In June 2020, amid plans for it to be converted to a cable news channel, Devlin revealed that WGN America had not renewed the series. However, he also stated that Electric Entertainment was nearing an agreement with an unspecified streaming service to pick up the first season, and gauge interest in ordering a second season. On January 19, 2021, Amazon announced that it had acquired the first season of Almost Paradise, and that it would be added to its free ad-supported streaming television (FAST) platform IMDb TV (now Amazon Freevee) beginning February 1. On February 8, 2022, Amazon announced that it had ordered a second season.

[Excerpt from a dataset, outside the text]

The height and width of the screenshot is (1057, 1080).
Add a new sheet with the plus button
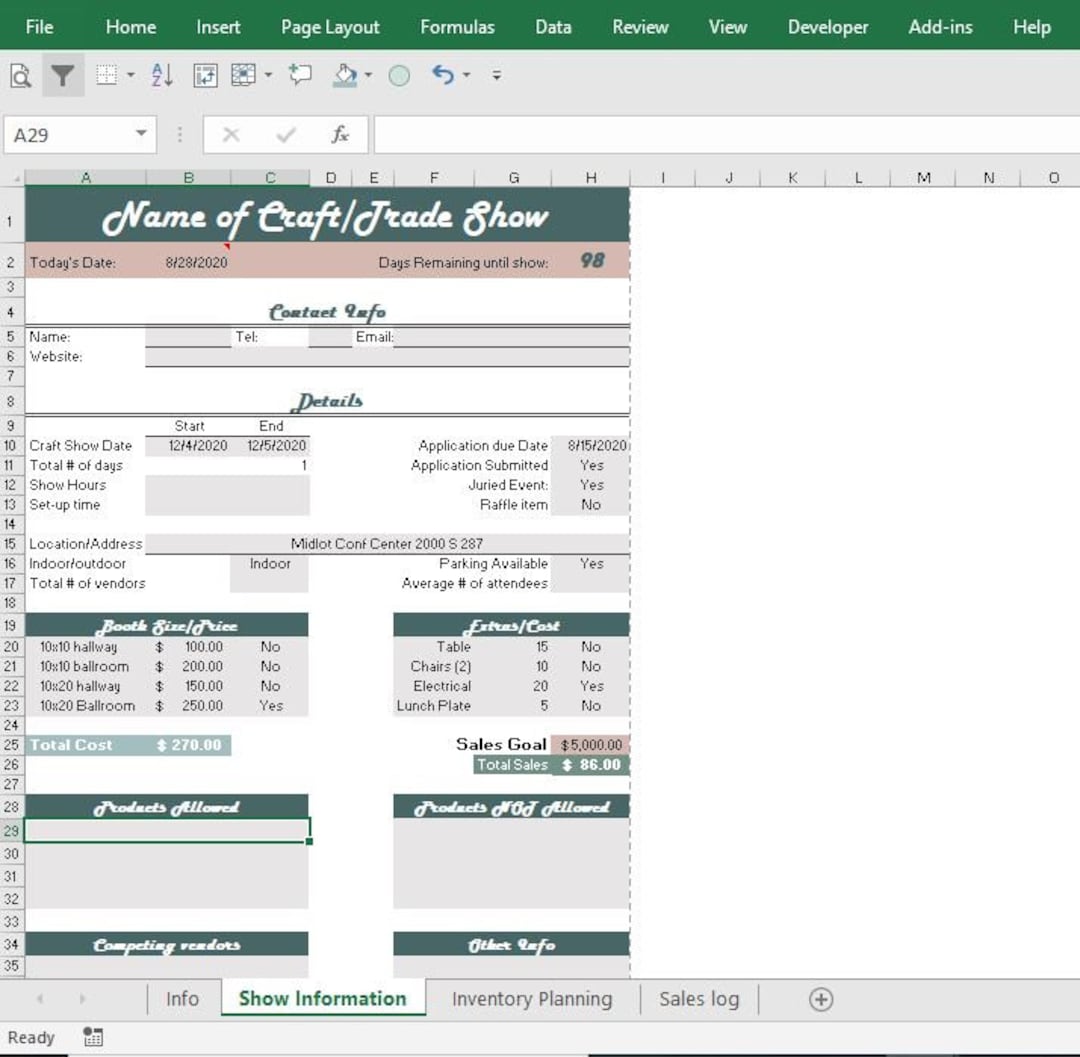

ABS-CBN was replaced as production partner by Arcade Film Factory.

Producer Francis dela Torre stated that although Amazon was interested in renewing Almost Paradise for a third season, the series could not continue production in the Philippines due to high production costs and other "inefficiencies", which had caused season 2 to go over its budget. He cited the higher fees for location filming, equipment, and crews, and tax rebates for international co-productions being capped at US$200,000 (in contrast to other countries in Southeast Asia such as Thailand, where these are uncapped); US$8 million had been spent on the local economy during the production of season 1.

On April 5, 2025, it was reported that Amazon had cancelled Almost Paradise after two seasons; Devlin stated that he was planning to shop the series to other outlets, adding that "I've never had a show that was this successful and yet couldn't stay at the same place more than one season."

==Release==
On January 19, 2020, the first trailer was released along with the announcement that the series would premiere on March 30, 2020.

In the Philippines, the series aired in a Filipino dub via Kapamilya Channel's Yes Weekend Sunday primetime block, Kapamilya Online Live and A2Z from March 21 to May 23, 2021, replacing Pinoy Big Brother: Connect and was replaced by the first season of He's Into Her. On April 9, 2021, the original version was released on iWantTFC. The series re-aired the dubbed Season 1 from January 7 to February 5, 2023 replacing Maalaala Mo Kaya and Click, Like, Share.

On February 8, 2022, Amazon announced that it had ordered a second season, with all ten episodes premiering on Amazon Freevee on July 21, 2023.